*As part of our guest blog series, we bring you a post from Kathryn Shafer. A former middle school and high school math teacher, Kathy is now an Assistant Professor in the Department of Mathematical Sciences at Ball State University, Indiana. She’s done a variety of work for Key, including presenting webinars, moderating online courses, and delivering face-to-face professional development workshops.*This summer, the teachers in my probability and statistics course used TinkerPlots to complete an exercise on the Law of Large Numbers. An engaging discussion took place, as a few of the teachers wanted to discuss their interpretations of graphs, and others extended the problem beyond what was required. The resulting discussion focused on simulation models and multiple representations, hitting the mark with regard to the Mathematical Practices.

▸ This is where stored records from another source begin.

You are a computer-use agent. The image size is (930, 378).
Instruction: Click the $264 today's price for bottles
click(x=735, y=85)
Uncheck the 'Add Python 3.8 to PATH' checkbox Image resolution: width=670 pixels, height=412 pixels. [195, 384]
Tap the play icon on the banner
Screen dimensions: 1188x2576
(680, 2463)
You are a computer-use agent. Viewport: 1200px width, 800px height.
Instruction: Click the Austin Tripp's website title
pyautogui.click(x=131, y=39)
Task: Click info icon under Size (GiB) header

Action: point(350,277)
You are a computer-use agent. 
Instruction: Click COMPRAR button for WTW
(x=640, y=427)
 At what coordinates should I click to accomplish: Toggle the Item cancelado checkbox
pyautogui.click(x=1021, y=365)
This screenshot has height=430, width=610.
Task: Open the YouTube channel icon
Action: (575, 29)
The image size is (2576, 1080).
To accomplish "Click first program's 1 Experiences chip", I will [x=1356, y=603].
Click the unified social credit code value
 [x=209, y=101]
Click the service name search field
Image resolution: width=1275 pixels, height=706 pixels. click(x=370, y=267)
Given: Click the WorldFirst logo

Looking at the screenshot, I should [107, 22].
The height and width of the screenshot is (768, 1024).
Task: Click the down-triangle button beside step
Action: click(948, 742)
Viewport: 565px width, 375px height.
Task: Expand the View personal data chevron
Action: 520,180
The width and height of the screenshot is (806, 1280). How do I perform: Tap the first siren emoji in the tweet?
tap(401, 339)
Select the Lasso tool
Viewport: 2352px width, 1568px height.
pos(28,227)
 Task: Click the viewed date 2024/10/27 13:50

A coin flip experiment can be modeled used the Sampler Engine in TinkerPlots. Set the Sampler options to capture the running percent of heads. The Spinner device can be used to simulate a fair coin. The spinner shown at right will simulate flipping a fair coin 50 times.

As one of the teachers discussed the running percent calculation, I suggested we add the attribute “running count of heads” to the Case Table. The teacher used this to explain that the ratio of the number of heads to the number of trials will produce the running percent.

She then explained how these values match the coordinates of the first three points in the scatterplot shown below: (1, 100), (2, 50) and (3, 33.3). After 50 trials, the percent is bouncing above 50%. It will take a lot more trials to settle down close to 50%.

Another teacher offered an approach she planned to use with her fifth graders. Her idea was to begin with a small number of trials and notice what changes at say, 10 flips, 50 flips and then 100 flips. This supports how middle grade students think about probability, through an investigation of individual cases or data points.

Next, a teacher showed how he used the History tool to capture and graph 288 samples of 500 coin flips. His comment was, “Is this the Normal Distribution? It sure looks like it.” We launched into a discussion of the properties of the Binomial Distribution and how the graph of the percent heads will have the properties of the Normal Distribution (given that certain conditions are met). The graph shown below was created with 200 samples of 50 trials. The teacher had used the Standard Deviation Hat Plot and the Drawing tool to justify his claim that this was a Normal Distribution.

A follow-up question that could have been asked is, “What would happen if we increase the number of trials in each sample?” In the graph below, I changed the Repeat number to 500, cleared the History case table, and collected 200 samples of the running percentages of heads. We see how the variability drastically decreased from a range of approximately 45% to a range of about 10%.

To wrap up the discussion of the Law of Large Numbers, we designed a quiz problem. This involved a Spinner set to two unequal sectors that were hidden and locked with a password. The teachers were challenged to decide if the coin was fair and if not, to make a conjecture as to how it was weighted.

The use of TinkerPlots allowed the teachers to quickly explore the “what if” types of questions that arise in the context of probability, modeling the type of exploration I hope teachers will use with their students in the classroom.